Sommigen in Siumu en omliggende dorpen dringen er bij de Nieuw-Zeelandse regering op aan om compensatie te betalen voor hun gederfde inkomsten, maar een snelle oplossing is onwaarschijnlijk. De oorzaak van het zinken van het schip is onbekend en er is een onderzoekscommissie ingesteld om de gebeurtenis te onderzoeken.
Hoeveel brandstof er uit het schip sijpelt, is een andere omstreden kwestie. De Nieuw-Zeelandse minister van Defensie Judith Collins zei vorige week dat een resterend “stroompje” diesel van het schip snel aan het verdampen was van het oceaanoppervlak. Ze zei dat de hoeveelheid brandstof die in de oceaan was gemorst minder was dan wat door Samoaanse functionarissen was gerapporteerd en dat veel van wat het schip vervoerde door de brand was uitgebrand.
De premier van Samoa, Fiame Naomi Mata’afa, verzekerde verslaggevers vorige week dat er “geen bewijs was van enige lekkage” uit de hoofdtanks van het schip.
Er zijn nog geen plannen om het schip van zijn rustplaats te halen.
De dieselglans op het wateroppervlak en de beweging ervan in de stroming worden dagelijks waargenomen, zei Brown. “We houden ook de kustlijn in de gaten.”
Ambtenaren uit beide landen hebben gezegd dat er geen zichtbare schade is aan de stranden van Samoa of aan de natuur. Maar sommigen in de omliggende dorpen, die zeggen dat ze olie in het water zijn tegengekomen en hebben gezien dat dit mensen of vissen bedekte, zijn niet gerustgesteld.
“Mijn kinderen gingen naar de plek waar ze surfen. En toen ze terugkwamen, zeiden ze dat er overal olie is”, zei Malae. “En toen raakte ik hun lichamen aan, glibberig van de olie. Dus ik weet zeker dat deze olie daar was.”
De ramp voltrok zich toen Samoa zich voorbereidde om het Britse koningshuis – die in een resort in de buurt van het vissersdorp Siumu zullen verblijven – en andere wereldleiders te ontvangen tijdens de bijeenkomst van de Commonwealth Heads of Government.

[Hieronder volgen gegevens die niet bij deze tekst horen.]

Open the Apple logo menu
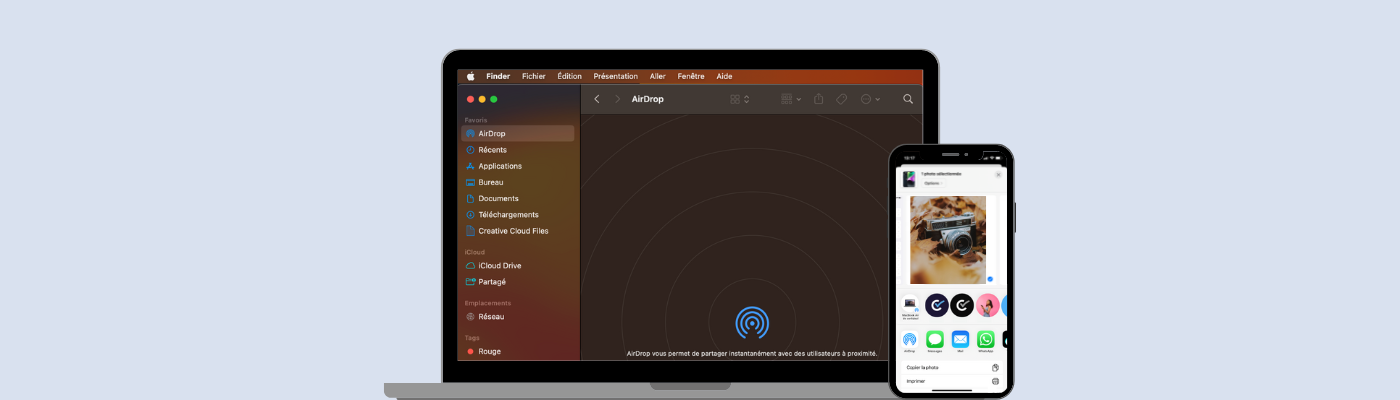 point(471,76)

De ontmoetingen tussen leiders van het maatschappelijk middenveld zijn al begonnen, met een officiële openingsceremonie gepland voor vrijdag.
Maar de onzekerheid over de impact van het gezonken schip heeft de toeristische mogelijkheden tijdens het evenement beperkt. Malae neemt bezoekers meestal mee de zee op tijdens vis- of surftochten of om schildpadden te spotten. Nu, zei ze, “het is allemaal gestopt.”
Graham-McLay deed verslag vanuit Wellington, Nieuw-Zeeland.